Collected data entries:
BEGIN

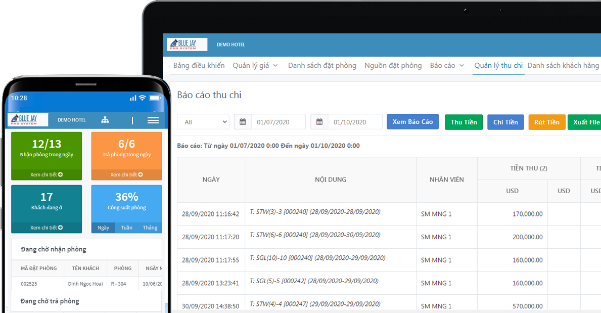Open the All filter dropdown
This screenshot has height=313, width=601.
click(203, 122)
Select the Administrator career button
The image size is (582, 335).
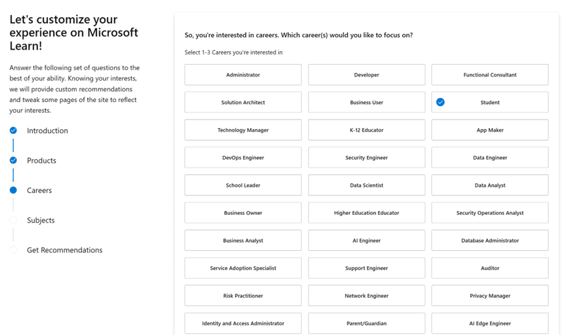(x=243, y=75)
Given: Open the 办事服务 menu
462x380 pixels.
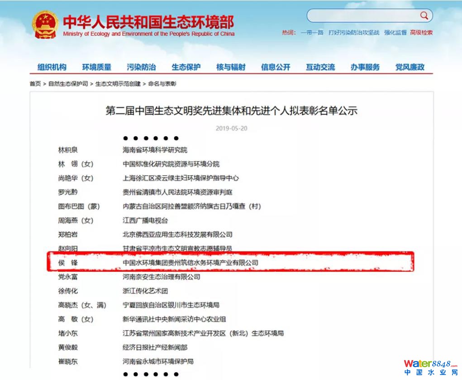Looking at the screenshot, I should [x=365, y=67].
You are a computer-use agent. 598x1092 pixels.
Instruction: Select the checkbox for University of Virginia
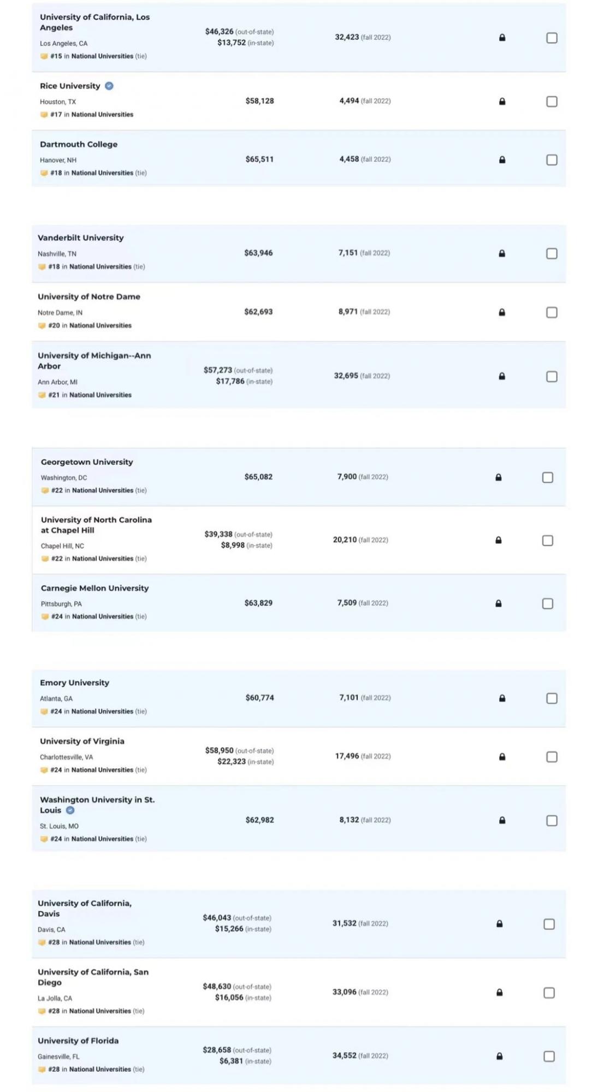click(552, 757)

END

§ **Task goal**: Please output, exactly and with no pictures, only the lines from the one containing "462x380 pixels." through the final line of the records above.

§ **Result for this exercise**:
462x380 pixels.
Looking at the screenshot, I should [x=365, y=67].
You are a computer-use agent. 598x1092 pixels.
Instruction: Select the checkbox for University of Virginia
click(552, 757)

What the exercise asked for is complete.